An exact repetition of the data below, without images, is the expected answer.

#### [Saved entries]
______
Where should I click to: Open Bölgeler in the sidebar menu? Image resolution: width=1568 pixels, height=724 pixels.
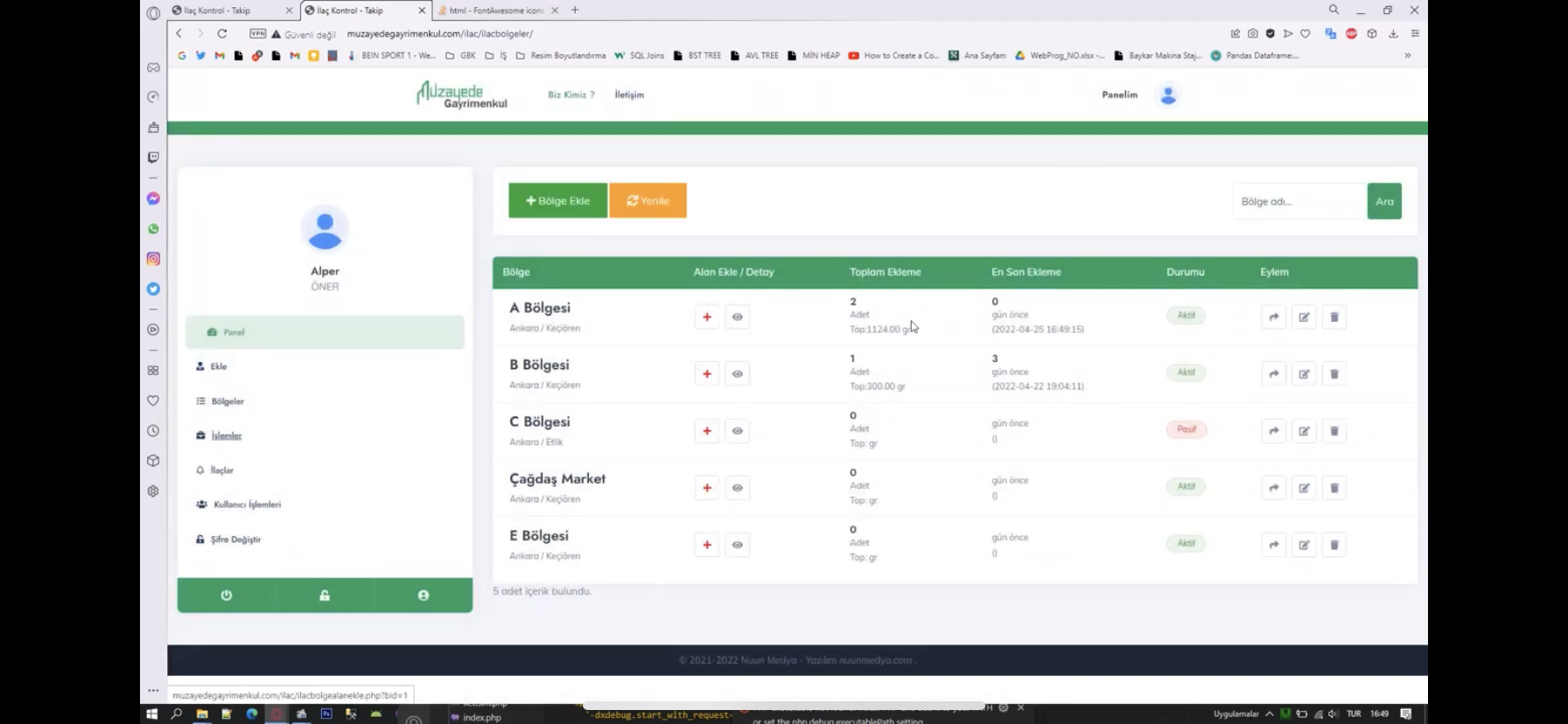click(x=228, y=401)
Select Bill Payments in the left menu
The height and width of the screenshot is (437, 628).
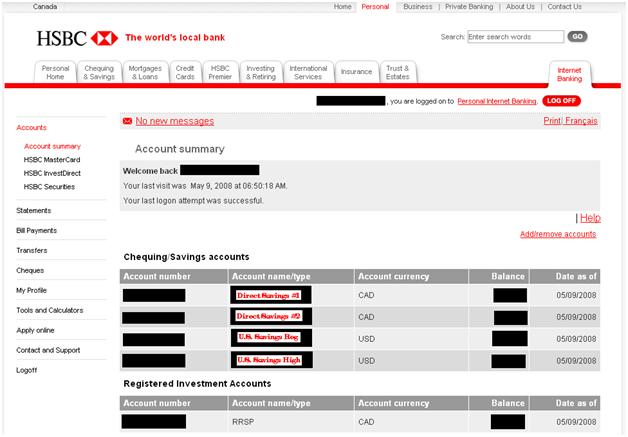pos(36,230)
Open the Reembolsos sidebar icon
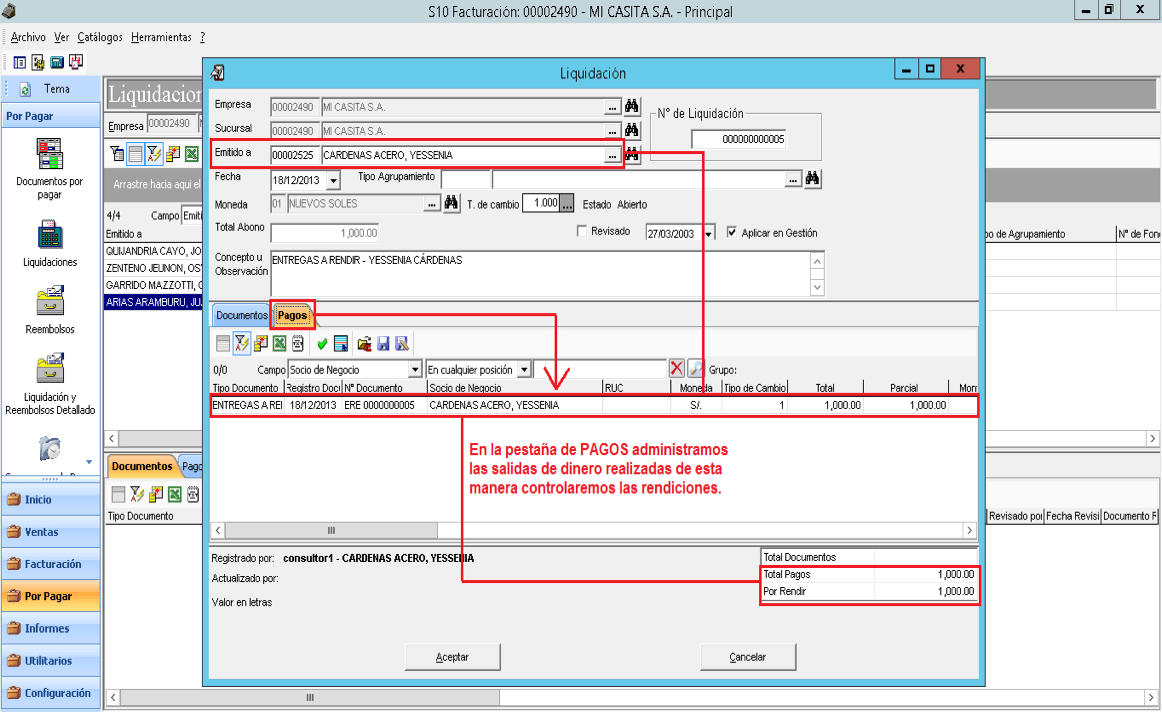 50,309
______
#### [SOLVED EXERCISE]
Where should I click to: Open Bölgeler in the sidebar menu? Image resolution: width=1568 pixels, height=724 pixels.
click(x=228, y=401)
Select Bill Payments in the left menu
The height and width of the screenshot is (437, 628).
pos(36,230)
Open the Reembolsos sidebar icon
 50,309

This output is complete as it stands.